Parolin toma posesión de su cargo «en ausencia»

Comienzo efectivo de la era Bergoglio. El nuevo secretario de Estado del Vaticano fue operado de un problema de salud de poca gravedad

Pietro Parolin, en una imagen de archivo
Pietro Parolin, en una imagen de archivo

El arzobispo Pietro Parolin, ex nuncio apostólico en Venezuela, es desde ayer el nuevo secretario de Estado del Vaticano en sustitución del cardenal Tarcisio Bertone. No pudo tomar posesión de su cargo de forma presencial debido a una inesperada operación por un problema de salud de poca gravedad, según aseguró el portavoz de la Santa Sede, Federico Lombardi. La ceremonia prevista en la Secretaría de Estado para que Bertone y Parolin se pasaran el testigo quedó pues convertida en una despedida del purpurado de la oficina que ha dirigido durante los últimos siete años, convirtiéndose en el personaje de mayor poder e influencia en la Iglesia católica durante el pontificado de Benedicto XVI por detrás sólo del Papa.

Francisco fue el encargado de dar la noticia de que Parolin no iba a aparecer en el día en que estaba llamado a ser protagonista: «Nos hemos reunido para dar las gracias al cardenal Tarcisio Bertone, que deja el cargo de secretario de Estado; y para dar nuestra bienvenida a Monseñor Pietro Parolin.

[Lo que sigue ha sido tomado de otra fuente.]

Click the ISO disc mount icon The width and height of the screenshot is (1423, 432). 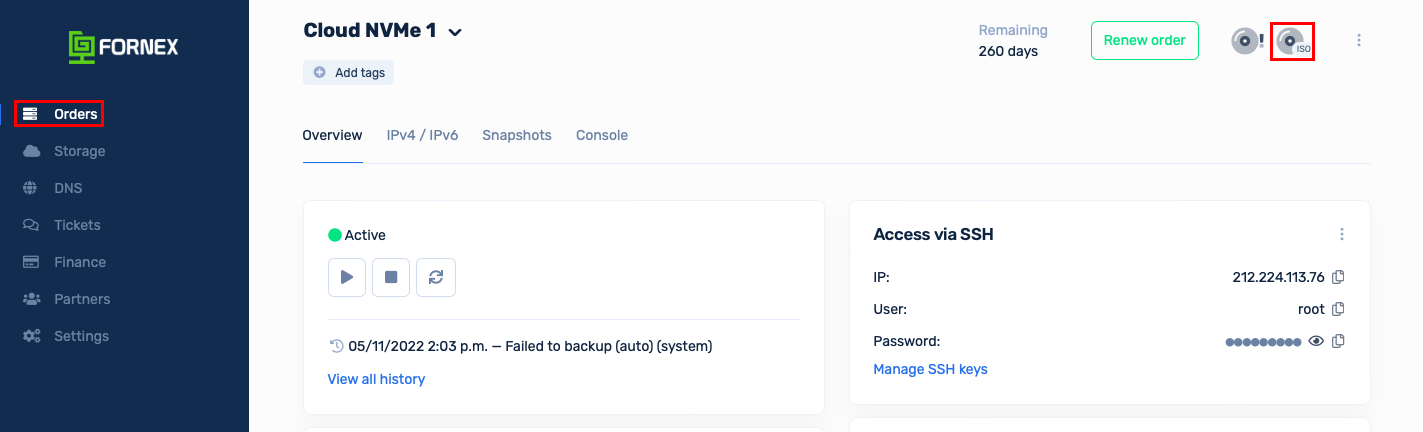coord(1292,41)
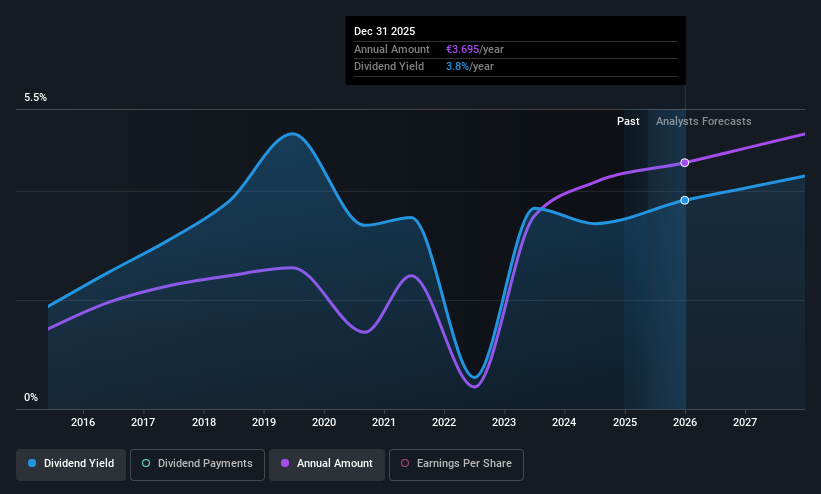Image resolution: width=821 pixels, height=494 pixels.
Task: Select the blue Dividend Yield marker at 2026
Action: (685, 200)
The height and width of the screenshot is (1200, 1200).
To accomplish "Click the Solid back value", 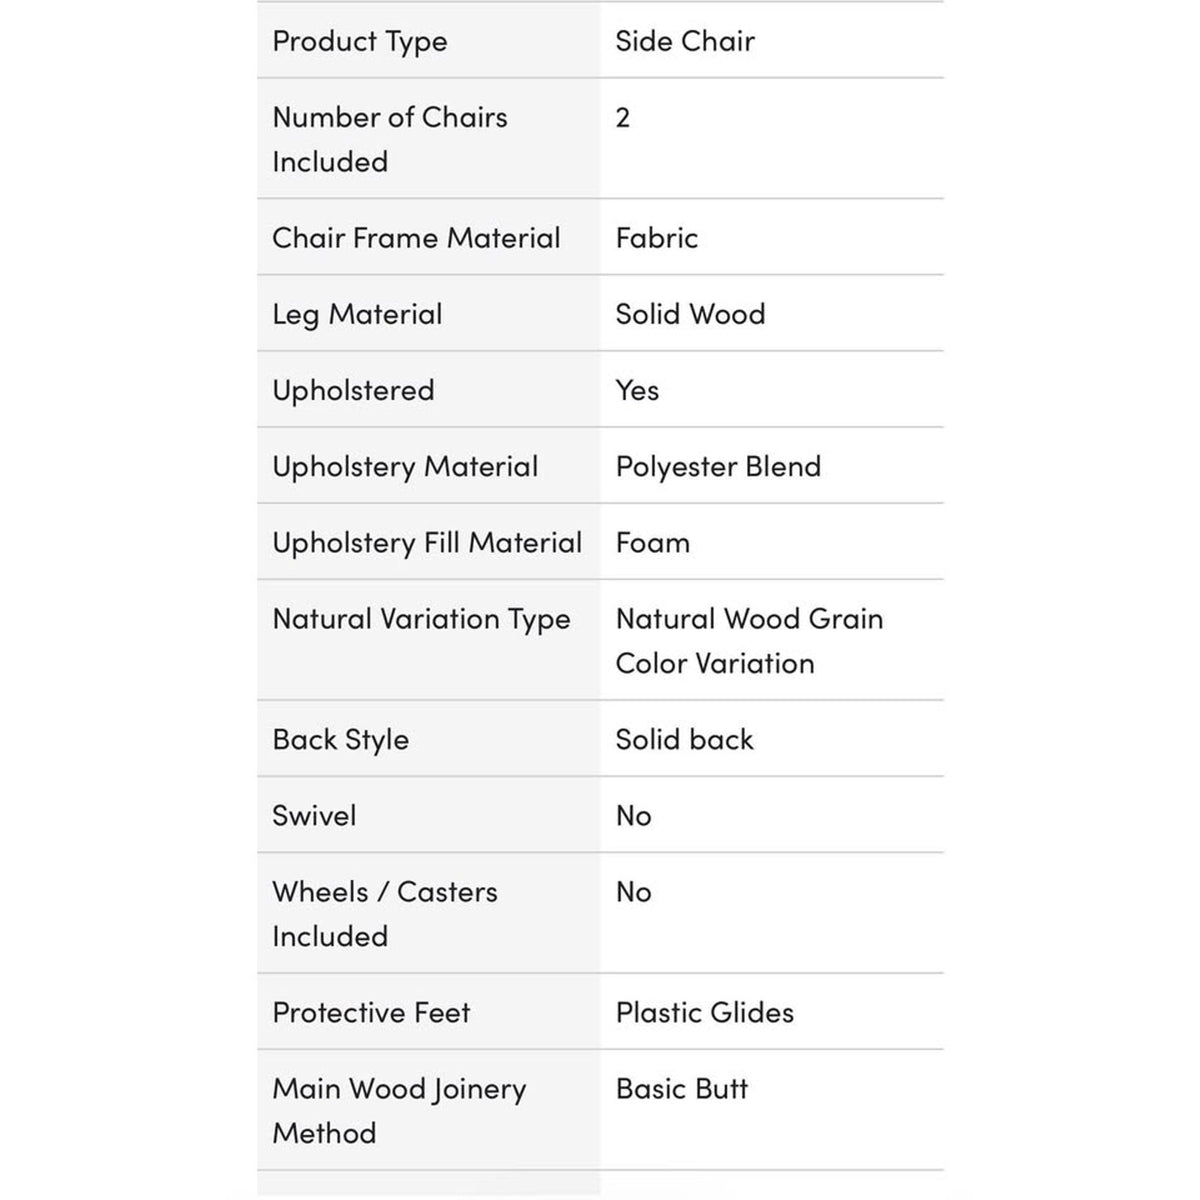I will [684, 740].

Pero será una bienvenida ''en ausencia'', porque tomará posesión de su nuevo cargo dentro de algunas semanas, a causa de una pequeña operación médica que ha tenido que hacerse».

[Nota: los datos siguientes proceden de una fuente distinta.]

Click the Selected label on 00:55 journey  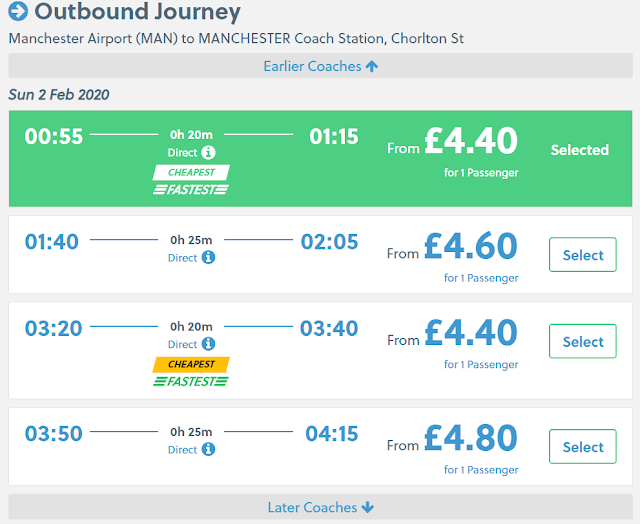pyautogui.click(x=580, y=150)
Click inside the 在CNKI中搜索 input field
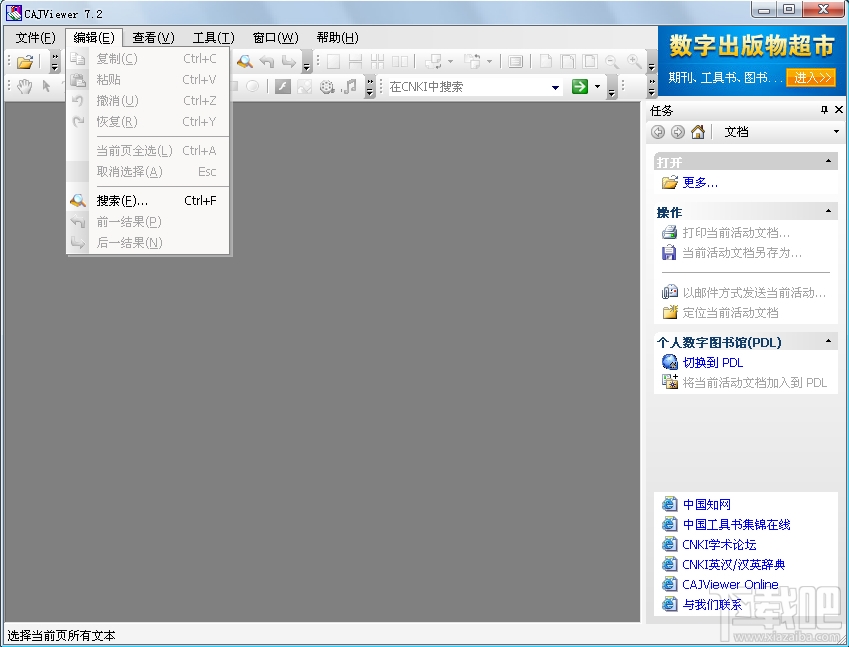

Ante los empleados de la Secretaría de Estado, el obispo de Roma destacó que Parolin conoce bien este dicasterio convertido en el arquitrabe de la Curia, pues trabajó en él anteriormente, llegando a alcanzar antes de ser nombrado nuncio en Caracas el cargo de subsecretario para las Relaciones con los Estados, equivalente al puesto de «viceministro» de Asuntos Exteriores en cualquier otro país. «Conoce muy bien la familia de la Secretaría de Estado, donde ha trabajado durante muchos años con pasión y competencia, y con esa capacidad de diálogo y de trato humano que son una característica suya. En cierto sentido es como si volviera a casa», comentó Francisco.

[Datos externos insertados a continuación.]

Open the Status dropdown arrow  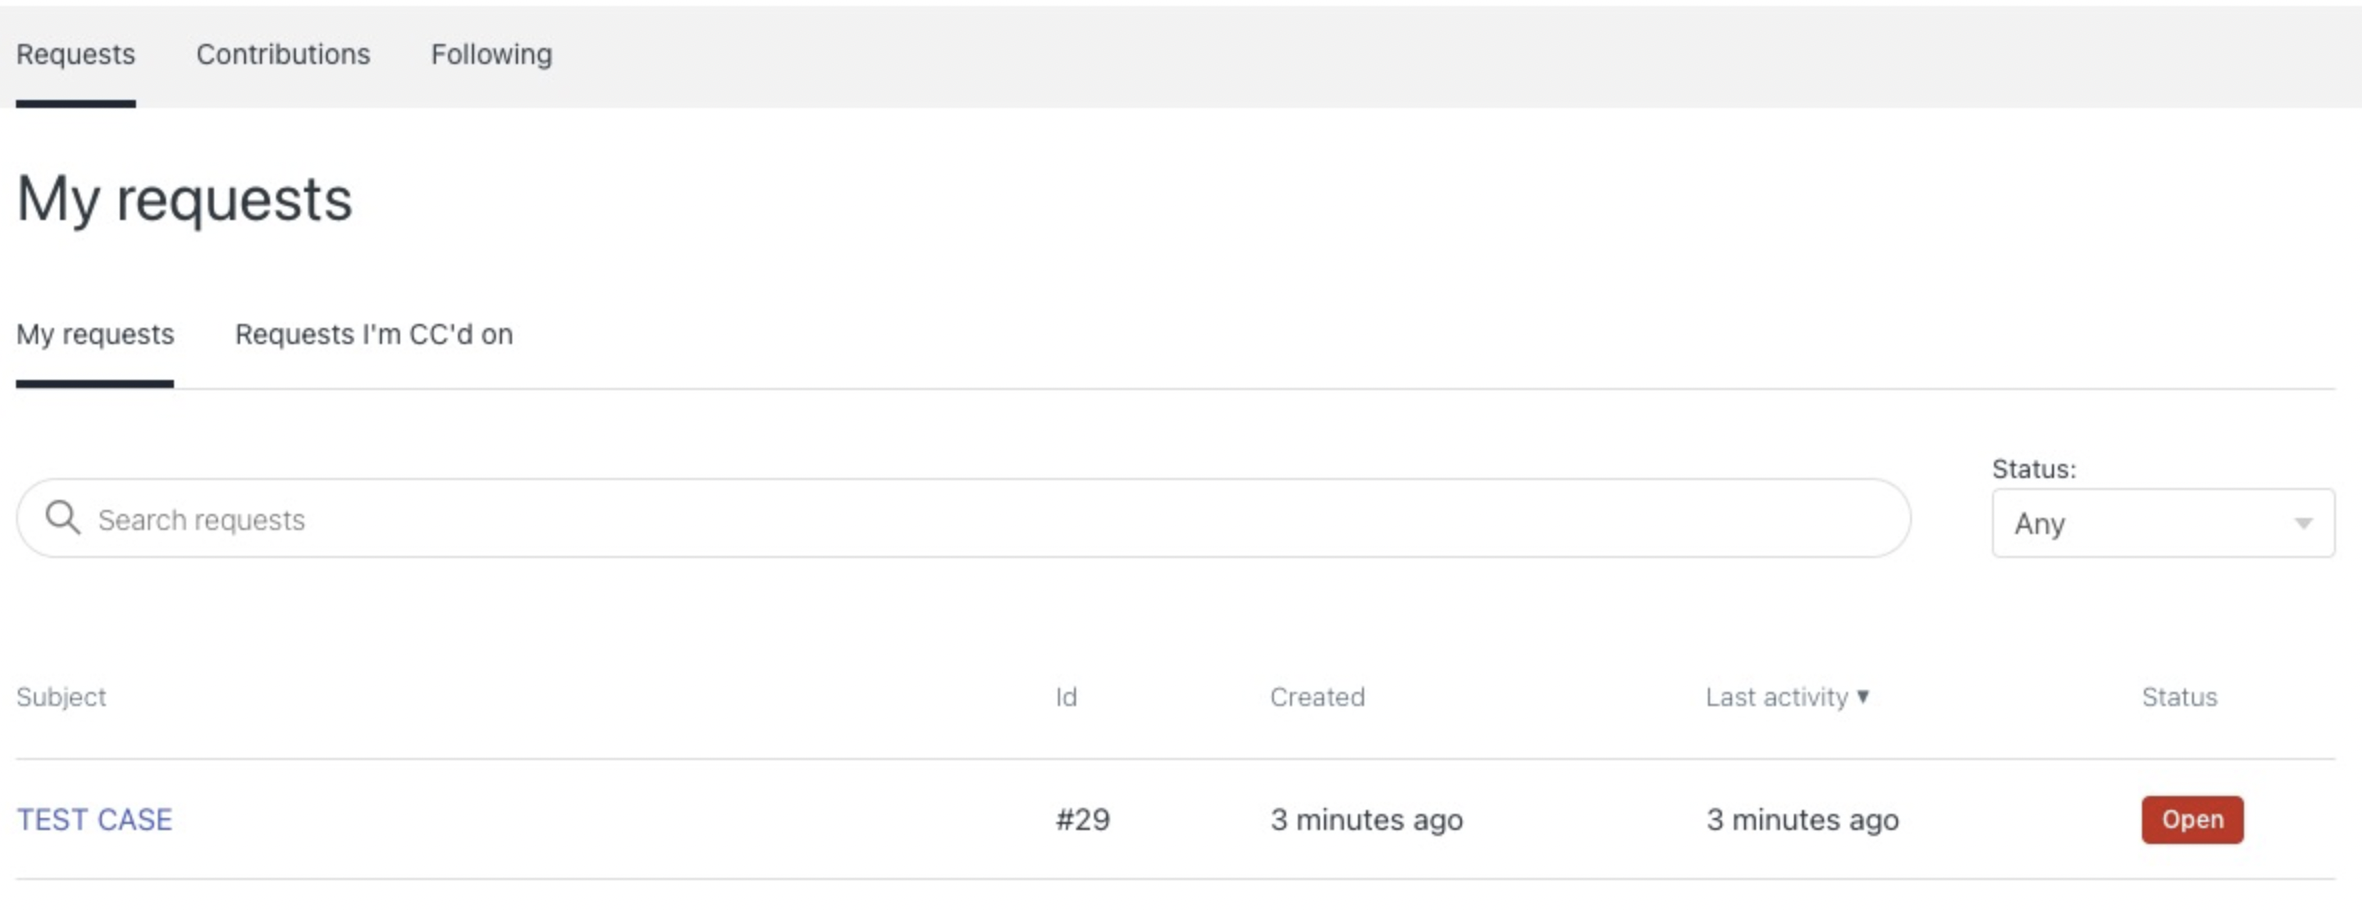(x=2303, y=523)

El Papa tuvo palabras elogiosas para el hasta ahora todopoderoso cardenal salesiano. Le manifestó una gratitud que, según comentó, también compartía su antecesor, Benedicto XVI. «Veo en usted, antes que nada, a un hijo de don Bosco. Todos estamos marcados por nuestra historia. Pensando en su largo servicio a la Iglesia, sea en la enseñanza, como en su ministerio de obispo diocesano y en el trabajo en la Curia, hasta su cargo como secretario de Estado, me parece que el hilo de unión ha sido la vocación sacerdotal salesiana, que le marcó desde la tierna infancia», dijo Francisco sobre Bertone, quien no pierde toda su influencia, pues se mantiene en el comité de control del Instituto para las Obras de Religión (IOR), la banca vaticana.

Nuevo obispo español en la Curia

Por otra parte, el Papa nombró ayer obispo al sacerdote español de los Legionarios de Cristo Fernando Vérgez Alzaga, que desde finales de agosto es secretario general de la Gobernación de la Ciudad del Vaticano. En una carta dirigida al Cardenal Giuseppe Bertello, el Pontífice subrayó que Vérgez deberá ocuparse de «la formación humana y cristiana de empleados y colaboradores» de este organismo.

El secretario más joven

Pietro Parolin dejó Roma en 2009 al ser ordenado arzobispo por Benedicto XVI. El que tiempo atrás fuera viceministro del Exterior del Vaticano fue enviado como Nuncio a Venezuela. A sus 58 años, Parolin se convirtió ayer en el más joven de los que han ocupado el puesto de secretario de Estado Vaticano desde la época de Eugenio Pacelli.